There was drama around and behind Charrandass Persaud on the night of December 21st when he cast his controversial vote that saw the government fall.
Aside from nudging and hits from MPs on either side there were also audible warnings of death and several men moved menacingly behind him in the minutes that followed.
Government Parliamentarian Jennifer Wade has declined to comment on the claim made by Persaud that she threatened his life following his vote on December 21.
Persaud who voted in favour of an opposition-sponsored no-confidence motion has declared that following the vote he contacted the Canadian High Commission for protection because he was afraid for his life.
“I was afraid to be alone because of the threat I received in parliament by parliamentarians.
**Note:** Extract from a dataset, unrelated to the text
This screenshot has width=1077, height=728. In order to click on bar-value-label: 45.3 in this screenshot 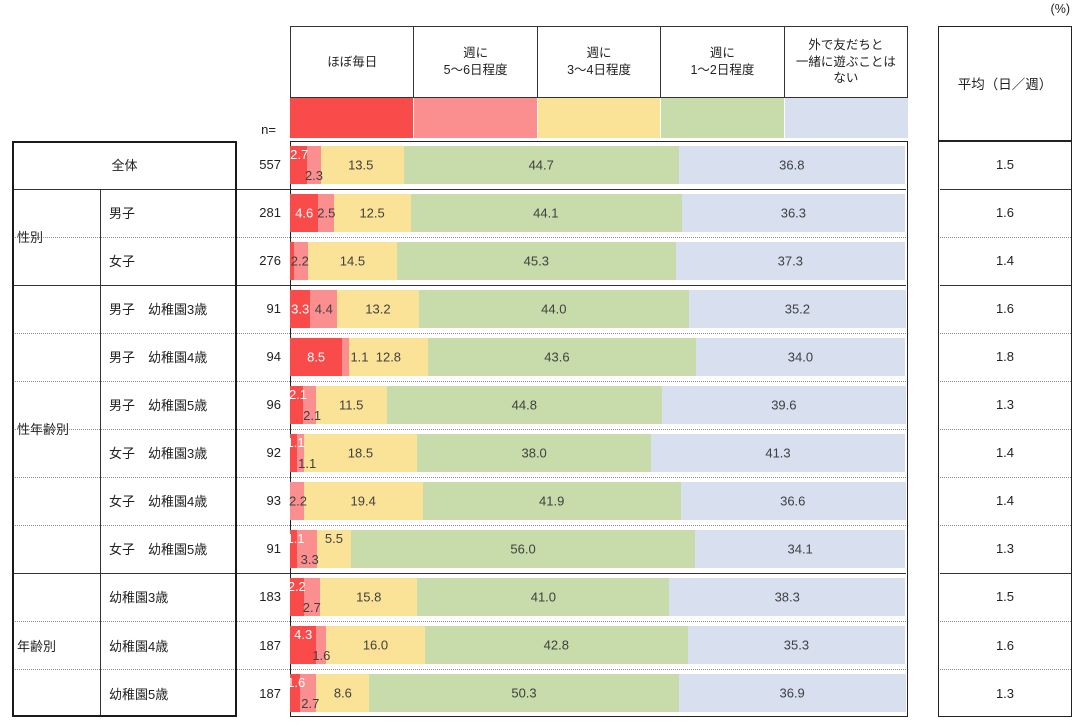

The voice of Jennifer Wade was clear to me. I heard her saying `Charrandass you gon dead tonight’. Derek Basdeo, who is an AFC supporter… he came over and asked ‘what the (expletive) you doing?’ I had a right to be afraid”, he told this newspaper in an interview.
This is the second time Persaud has identified Wade as having threatened him, the first was during his December 26 Facebook Video where he defended his actions.
Just before Parliamentarian Volda Lawrence rose to unsuccessfully request that Speaker Dr Barton Scotland grant a two-minute time-out after Persaud’s vote, a female member of the Government side of House is heard saying “Charrandass you gon dead tonight.” As the cameras were focused on Lawrence there is no clear view of the member but Persaud has been consistent in identifying Wade.
This newspaper approached Wade during the dinner break at the last sitting for a response to the accusation but was told that she was not yet prepared to comment.
“I’ll talk about it at the next sitting,” she said in response to questions on the matter. The next sitting of the National Assembly has not been scheduled. According to sources at Parliament Office Prime Minister Moses Nagamootoo who directs government activity in the House has not communicated a date for the next sitting.
Dereck Basdeo meanwhile has said that he did tell Persaud something he “shouldn’t have.”
“I was in a passion and knowing that I know the guy from Region 6. I dealt with him, I campaigned with him in 2011 and 2015. I’m with the AFC since 2005 and for all that blood and sweat coming back to Guyana from the US and for all that time spent you got a guy who didn’t do half as much…he’s like a snake,” a frustrated Basdeo told the Sunday Stabroek.
He further noted that he spent December 21 with Persaud and saw no indication that he was dissatisfied.
“I walked with him in the hallway twice that day. We discussed him being sick, he wanted some Claritin and one of the ushers here went and got him that. He was sweating profusely and his eyes were red. I asked him about that and he said he didn’t sleep the night before. So I said why you don’t go into the lounge and take a rest. He said nah he gah go in dey he got important things to do,” Basdeo added.
In addition to Basdeo and possibly Wade the record of the sitting shows Parliamentarians Jermaine Figueira and Hemraj Rajkumar who sat next to Persaud hitting him on his arms as well as imploring him in colourful language to change his vote. Figueira has since apologized for his use of unwelcomed Parliamentary language. He has also denied Persaud’s accusation that he assaulted him in a manner which caused bodily harm, highlighting that in the video of the sitting that he hit Persaud once on his arm nowhere close to his ribs which he claimed were bruised.
As this drama unfolded on the floor, several men repeatedly entered and exited the public gallery pausing in the vicinity of Persaud’s seat in a manner described by some as menacing. At least one of these men is later seen walking behind Persaud as he enters a waiting vehicle flanked by PPP/C businessman Peter Ramsaroop.
Both Persaud and Ramsaroop have admitted to having planned his exit following the vote.
Persaud explained that he had told Ramsaroop of his plans to vote in favour of the No-Confidence Motion and asked for his assistance in getting security so he could leave after the vote because he did not trust the security services offered by the Public Security Minister. He added that after he left parliament he made a call to the Canadian High Commission, told them that he feared his life and was in danger and asked for help.
“I do not remember the name of the officer I spoke with. It was a woman. She asked me if I was a Canadian citizen and if I feared my life was in danger. I told her yes to both but she asked about three questions. She told me to come to the embassy and that is when we went there. When I got there a … man came with me to the airport and waited until I boarded the flight,” he said.